I dati sull’azzardo in Italia continuano a segnalare livelli elevati di partecipazione, con una fascia sempre più giovane coinvolta nel gioco, spesso in modalità digitali, meno visibili ma altrettanto rischiose. Le iniziative come quella di oggi intendono contrastare la normalizzazione dell’azzardo, diffusa anche attraverso pubblicità accattivanti e la facilità di accesso alle piattaforme online.

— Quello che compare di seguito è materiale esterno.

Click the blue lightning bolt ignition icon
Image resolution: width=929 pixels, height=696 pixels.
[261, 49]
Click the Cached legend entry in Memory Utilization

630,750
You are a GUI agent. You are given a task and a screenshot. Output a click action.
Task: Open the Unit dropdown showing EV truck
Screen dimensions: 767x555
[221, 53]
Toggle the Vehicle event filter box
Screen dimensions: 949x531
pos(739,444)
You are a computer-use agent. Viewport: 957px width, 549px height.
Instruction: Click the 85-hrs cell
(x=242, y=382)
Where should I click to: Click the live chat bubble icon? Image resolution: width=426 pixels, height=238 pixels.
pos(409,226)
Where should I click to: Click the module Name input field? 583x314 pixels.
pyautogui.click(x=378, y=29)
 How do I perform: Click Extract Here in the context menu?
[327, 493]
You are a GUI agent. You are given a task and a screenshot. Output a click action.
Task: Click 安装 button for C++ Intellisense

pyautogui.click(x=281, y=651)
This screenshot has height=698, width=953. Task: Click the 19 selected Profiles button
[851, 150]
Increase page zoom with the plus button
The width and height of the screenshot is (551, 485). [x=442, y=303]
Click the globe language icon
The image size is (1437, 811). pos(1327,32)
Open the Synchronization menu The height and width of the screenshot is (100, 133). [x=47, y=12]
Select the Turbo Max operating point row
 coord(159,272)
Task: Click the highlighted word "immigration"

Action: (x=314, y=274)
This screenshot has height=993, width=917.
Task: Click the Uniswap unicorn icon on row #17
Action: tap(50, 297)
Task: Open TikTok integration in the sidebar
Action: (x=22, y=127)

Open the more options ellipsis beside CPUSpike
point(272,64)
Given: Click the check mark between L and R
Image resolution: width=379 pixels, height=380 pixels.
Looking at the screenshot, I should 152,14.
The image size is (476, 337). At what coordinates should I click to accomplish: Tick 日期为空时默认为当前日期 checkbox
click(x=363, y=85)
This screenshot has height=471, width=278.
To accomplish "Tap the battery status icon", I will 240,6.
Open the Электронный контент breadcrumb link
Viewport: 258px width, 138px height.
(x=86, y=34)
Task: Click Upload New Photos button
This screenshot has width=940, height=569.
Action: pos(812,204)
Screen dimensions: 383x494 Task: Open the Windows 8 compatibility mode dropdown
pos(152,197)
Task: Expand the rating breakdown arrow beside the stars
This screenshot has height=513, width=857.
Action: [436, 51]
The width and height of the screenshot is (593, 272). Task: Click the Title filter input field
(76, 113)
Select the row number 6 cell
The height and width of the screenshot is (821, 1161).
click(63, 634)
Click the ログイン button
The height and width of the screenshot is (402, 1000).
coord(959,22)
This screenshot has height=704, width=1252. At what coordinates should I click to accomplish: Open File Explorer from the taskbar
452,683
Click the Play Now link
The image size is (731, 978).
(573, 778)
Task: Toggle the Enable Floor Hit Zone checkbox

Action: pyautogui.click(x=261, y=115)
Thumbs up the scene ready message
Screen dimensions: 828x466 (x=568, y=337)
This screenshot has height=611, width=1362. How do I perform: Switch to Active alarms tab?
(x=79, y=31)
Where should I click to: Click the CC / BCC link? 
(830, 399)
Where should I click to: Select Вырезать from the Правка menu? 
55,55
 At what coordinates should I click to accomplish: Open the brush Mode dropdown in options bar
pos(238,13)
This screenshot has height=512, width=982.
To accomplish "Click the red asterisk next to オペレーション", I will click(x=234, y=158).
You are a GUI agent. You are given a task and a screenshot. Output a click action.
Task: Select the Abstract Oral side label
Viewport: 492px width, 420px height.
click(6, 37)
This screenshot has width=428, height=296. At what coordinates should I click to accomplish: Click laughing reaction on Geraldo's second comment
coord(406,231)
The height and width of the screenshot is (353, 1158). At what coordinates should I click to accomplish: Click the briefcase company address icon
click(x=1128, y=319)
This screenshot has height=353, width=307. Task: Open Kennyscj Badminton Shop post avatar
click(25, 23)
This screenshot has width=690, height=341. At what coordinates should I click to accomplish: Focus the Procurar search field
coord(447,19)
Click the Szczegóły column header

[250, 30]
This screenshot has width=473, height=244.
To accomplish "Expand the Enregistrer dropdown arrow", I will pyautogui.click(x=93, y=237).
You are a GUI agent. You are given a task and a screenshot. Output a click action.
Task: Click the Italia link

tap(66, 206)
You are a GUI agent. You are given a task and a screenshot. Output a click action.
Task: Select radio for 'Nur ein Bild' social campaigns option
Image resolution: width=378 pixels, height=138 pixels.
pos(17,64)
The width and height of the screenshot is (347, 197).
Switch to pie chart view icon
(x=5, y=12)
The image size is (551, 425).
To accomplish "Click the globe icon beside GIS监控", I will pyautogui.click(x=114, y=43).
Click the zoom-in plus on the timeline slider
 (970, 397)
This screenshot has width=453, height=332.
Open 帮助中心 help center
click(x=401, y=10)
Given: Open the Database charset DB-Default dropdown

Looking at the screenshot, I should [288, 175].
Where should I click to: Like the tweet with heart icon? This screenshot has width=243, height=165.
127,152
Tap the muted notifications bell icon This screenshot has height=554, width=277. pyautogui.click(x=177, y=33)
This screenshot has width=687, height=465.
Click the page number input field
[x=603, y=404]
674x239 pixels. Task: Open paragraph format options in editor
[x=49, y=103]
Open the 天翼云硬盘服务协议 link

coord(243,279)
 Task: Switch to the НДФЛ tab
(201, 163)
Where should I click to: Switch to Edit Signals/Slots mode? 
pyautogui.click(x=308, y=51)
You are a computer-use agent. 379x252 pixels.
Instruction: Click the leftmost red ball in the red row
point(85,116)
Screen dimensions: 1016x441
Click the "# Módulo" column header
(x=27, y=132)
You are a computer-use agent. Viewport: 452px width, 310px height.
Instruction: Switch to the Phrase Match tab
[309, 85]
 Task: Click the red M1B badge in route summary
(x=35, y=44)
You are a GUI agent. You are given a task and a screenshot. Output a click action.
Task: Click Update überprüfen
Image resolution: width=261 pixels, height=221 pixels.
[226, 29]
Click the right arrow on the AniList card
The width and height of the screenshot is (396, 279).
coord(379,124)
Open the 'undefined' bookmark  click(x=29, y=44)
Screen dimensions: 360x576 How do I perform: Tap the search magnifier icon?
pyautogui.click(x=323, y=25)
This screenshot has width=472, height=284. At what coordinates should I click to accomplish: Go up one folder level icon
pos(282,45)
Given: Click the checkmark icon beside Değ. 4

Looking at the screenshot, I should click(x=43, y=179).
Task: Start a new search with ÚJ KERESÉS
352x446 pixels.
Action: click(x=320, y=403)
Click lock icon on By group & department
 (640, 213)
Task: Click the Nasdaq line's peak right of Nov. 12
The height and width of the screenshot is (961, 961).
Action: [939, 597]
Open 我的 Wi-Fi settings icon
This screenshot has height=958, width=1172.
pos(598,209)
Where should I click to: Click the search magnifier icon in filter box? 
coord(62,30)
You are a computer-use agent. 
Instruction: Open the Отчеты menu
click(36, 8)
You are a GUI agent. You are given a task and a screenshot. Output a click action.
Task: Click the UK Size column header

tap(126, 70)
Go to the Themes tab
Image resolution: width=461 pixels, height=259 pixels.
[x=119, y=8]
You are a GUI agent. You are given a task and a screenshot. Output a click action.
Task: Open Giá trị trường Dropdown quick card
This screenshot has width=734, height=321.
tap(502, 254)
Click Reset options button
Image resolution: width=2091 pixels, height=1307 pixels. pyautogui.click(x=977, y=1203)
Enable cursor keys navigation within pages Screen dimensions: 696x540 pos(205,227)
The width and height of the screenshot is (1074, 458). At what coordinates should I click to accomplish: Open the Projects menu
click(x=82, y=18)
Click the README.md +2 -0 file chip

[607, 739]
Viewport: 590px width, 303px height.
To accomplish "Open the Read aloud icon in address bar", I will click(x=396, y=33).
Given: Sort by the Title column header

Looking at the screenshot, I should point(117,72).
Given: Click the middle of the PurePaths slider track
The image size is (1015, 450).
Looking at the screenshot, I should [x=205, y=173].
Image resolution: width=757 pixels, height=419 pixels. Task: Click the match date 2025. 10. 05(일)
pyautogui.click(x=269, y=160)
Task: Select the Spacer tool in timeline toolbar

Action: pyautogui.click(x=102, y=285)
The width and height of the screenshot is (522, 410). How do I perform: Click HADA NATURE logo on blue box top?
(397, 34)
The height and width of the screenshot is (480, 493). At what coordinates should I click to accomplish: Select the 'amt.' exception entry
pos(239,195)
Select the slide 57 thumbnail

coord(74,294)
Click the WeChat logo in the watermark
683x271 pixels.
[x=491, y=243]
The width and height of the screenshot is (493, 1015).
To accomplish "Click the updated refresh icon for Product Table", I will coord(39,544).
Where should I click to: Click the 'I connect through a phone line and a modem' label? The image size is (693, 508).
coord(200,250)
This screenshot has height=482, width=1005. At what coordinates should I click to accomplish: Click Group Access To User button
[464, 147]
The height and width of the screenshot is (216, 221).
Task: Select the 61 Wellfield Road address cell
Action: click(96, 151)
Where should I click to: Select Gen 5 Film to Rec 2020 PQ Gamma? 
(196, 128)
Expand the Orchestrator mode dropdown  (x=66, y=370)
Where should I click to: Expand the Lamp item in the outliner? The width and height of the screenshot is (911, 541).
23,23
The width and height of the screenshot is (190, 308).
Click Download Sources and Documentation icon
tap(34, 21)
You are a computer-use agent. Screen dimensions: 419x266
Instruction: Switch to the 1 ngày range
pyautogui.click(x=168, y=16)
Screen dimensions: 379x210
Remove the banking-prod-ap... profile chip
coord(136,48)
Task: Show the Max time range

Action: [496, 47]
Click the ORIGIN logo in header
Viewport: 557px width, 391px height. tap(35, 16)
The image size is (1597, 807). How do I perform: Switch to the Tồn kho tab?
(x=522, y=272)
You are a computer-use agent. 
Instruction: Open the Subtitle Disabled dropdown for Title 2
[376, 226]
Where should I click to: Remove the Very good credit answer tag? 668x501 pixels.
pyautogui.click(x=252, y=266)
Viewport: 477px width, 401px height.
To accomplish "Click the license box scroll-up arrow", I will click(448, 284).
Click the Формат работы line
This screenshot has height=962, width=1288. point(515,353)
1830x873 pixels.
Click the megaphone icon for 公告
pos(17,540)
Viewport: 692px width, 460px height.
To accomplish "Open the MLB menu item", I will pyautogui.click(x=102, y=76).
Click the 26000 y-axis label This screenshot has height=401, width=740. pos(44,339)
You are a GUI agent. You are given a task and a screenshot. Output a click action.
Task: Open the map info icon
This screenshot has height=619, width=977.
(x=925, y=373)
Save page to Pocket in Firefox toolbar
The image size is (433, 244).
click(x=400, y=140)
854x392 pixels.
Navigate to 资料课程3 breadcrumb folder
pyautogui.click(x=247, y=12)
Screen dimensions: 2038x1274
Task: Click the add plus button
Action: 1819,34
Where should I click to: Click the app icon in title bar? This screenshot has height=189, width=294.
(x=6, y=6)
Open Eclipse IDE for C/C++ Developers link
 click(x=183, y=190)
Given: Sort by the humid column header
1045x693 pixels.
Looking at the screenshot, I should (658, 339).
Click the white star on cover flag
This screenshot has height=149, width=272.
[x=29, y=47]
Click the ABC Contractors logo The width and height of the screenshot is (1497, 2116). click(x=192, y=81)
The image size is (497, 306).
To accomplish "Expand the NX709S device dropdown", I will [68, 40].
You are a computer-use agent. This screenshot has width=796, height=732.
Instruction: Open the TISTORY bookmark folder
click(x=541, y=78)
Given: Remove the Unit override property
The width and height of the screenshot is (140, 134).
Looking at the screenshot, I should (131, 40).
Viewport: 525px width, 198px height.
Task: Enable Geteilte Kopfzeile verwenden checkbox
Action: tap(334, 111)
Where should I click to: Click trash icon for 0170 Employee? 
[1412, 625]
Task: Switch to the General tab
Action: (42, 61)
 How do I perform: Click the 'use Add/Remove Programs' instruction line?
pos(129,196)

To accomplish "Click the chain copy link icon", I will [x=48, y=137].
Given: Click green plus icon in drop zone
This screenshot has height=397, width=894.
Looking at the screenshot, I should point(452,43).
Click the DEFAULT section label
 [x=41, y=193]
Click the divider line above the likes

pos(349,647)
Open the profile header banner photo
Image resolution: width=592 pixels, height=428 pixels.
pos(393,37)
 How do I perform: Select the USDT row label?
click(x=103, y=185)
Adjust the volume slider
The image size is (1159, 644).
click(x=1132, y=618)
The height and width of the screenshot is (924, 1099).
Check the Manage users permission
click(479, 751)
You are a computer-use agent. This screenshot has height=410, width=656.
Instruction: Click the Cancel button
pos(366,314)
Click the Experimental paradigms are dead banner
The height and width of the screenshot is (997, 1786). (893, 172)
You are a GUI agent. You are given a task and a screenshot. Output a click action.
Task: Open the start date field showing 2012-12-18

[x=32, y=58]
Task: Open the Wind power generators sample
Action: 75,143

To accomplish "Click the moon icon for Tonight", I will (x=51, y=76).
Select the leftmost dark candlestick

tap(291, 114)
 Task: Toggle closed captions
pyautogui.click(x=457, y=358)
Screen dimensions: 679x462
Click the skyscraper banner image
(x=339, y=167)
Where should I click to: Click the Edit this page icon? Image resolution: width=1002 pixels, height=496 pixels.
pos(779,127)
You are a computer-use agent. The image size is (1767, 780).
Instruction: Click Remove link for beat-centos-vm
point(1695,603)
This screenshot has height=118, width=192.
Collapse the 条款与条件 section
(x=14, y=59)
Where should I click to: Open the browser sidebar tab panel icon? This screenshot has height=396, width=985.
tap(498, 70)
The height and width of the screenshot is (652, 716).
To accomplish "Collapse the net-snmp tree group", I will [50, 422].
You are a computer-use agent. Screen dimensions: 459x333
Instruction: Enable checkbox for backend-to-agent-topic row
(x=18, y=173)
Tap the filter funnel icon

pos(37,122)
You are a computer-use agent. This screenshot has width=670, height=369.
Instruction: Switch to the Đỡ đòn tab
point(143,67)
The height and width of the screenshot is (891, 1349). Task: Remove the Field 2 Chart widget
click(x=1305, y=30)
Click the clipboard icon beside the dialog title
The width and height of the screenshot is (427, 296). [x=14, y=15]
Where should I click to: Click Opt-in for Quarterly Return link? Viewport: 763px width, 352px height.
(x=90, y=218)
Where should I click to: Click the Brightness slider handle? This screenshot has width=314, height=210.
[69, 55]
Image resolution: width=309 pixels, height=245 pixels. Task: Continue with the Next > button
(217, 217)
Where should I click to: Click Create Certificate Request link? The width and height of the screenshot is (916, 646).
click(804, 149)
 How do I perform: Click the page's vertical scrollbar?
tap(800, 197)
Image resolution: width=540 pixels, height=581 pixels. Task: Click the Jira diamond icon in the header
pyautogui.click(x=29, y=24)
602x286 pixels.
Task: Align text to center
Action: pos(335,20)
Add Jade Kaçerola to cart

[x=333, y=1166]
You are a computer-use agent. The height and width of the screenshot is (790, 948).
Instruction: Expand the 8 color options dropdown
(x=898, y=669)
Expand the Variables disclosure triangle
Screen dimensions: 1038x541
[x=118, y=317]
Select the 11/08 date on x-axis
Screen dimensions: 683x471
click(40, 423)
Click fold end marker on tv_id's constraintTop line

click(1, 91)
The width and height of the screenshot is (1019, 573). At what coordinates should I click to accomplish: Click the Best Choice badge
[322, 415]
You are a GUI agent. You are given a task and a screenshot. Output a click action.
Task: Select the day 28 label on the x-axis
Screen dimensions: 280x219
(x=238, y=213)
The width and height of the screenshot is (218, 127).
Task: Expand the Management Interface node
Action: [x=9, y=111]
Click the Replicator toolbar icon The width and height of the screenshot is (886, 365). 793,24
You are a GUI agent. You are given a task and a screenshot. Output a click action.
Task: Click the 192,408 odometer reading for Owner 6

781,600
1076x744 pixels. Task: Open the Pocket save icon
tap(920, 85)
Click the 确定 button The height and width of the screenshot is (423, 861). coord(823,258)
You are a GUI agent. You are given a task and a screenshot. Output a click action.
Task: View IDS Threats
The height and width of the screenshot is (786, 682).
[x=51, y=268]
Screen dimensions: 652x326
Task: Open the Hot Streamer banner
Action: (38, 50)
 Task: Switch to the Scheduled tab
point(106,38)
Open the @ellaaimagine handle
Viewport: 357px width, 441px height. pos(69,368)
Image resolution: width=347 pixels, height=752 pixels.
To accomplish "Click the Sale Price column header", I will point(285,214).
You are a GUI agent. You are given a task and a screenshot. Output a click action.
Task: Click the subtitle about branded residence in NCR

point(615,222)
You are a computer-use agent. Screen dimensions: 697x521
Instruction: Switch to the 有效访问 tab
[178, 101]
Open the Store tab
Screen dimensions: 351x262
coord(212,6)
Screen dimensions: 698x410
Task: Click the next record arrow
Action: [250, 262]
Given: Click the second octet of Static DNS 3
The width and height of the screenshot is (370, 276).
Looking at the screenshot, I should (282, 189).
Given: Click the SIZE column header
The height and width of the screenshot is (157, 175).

Nel corso dell’evento, è stato sottolineato come il disturbo da gioco d’azzardo sia una vera e propria dipendenza comportamentale, con ripercussioni economiche, familiari e psicologiche. La prevenzione, in quest’ottica, passa anche dalla corretta informazione sui segnali precoci e sulle risorse disponibili per chiedere aiuto.
La scelta di un luogo simbolico come Palazzo Trinci per ospitare l’evento non è stata casuale: si è voluto infatti dare un segnale forte di attenzione e impegno da parte delle istituzioni locali, che intendono proseguire il lavoro di contrasto all’azzardo attraverso un dialogo aperto con la cittadinanza e una presenza concreta sul territorio.
Con “Fate il vostro gioco”, si è voluto ribaltare il senso comune legato al gioco come intrattenimento innocuo, mettendo invece in evidenza le dinamiche di sfruttamento che lo caratterizzano. L’obiettivo finale resta quello di favorire una cultura del pensiero critico e della responsabilità individuale e collettiva, per ridurre l’impatto del fenomeno sul tessuto sociale.